BTW, I was aware of the Behringer lawsuits and so forth, when I bought my first Behringer product, the V-Amp 2. I think Aphex may have won the battle with Behringer, though Mackie did not.

In that V-Amp 2 product, I saw usability that outshined the competition at the time in several ways - but primarily with the way that Behringer used optical encoders, with lit LEDs for where the knob position was located, for the almost all of the knobs on the product, when everyone else was relying entirely on LCD readouts.

I bought the V-Amp 2 for darkened stage use, and the lit knobs on the thing gave it a level of functionality that the other products I was shopping at the time, simply did not have:

(Original Line-6 POD, Johnson J-Station, whatever Digitech pedal was similarly priced at the time).
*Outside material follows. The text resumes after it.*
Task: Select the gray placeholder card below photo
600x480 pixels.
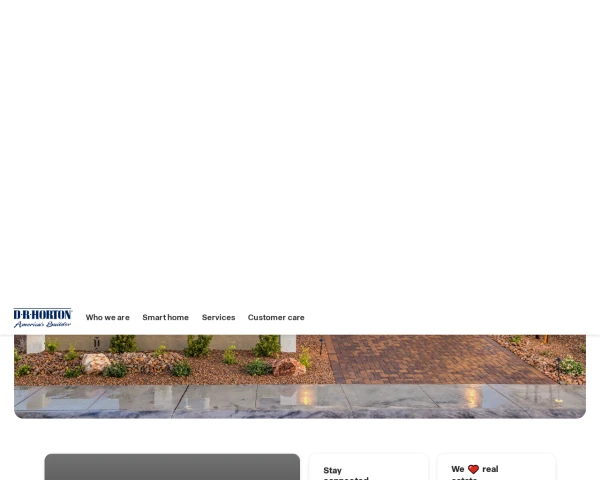Action: pyautogui.click(x=171, y=467)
The lit knobs allows one to see what type of preset is being selected, from rather far distance. All of the other units on the market required me to be within a couple feet of the display.

That did it for me. People claimed that Behringer was ripping off the Line-6 POD because it was similarly shaped. The two products were nothing alike, other than they did amp simulation with effects.

As for ripoffs, that CT100 sure does look like a copy of the Swizz Army product. This goes back to before I bought my first piece of Behringer Gear, roughly 2005 or so time frame.

I don't know that they still do this. It appears to me that they have taken a different approach in the past 5 or so years, instead buying music equipment companies outright.

How were they able to do that? Perhaps by saving money on product design and development that other companies spent money on. I don't like that one bit.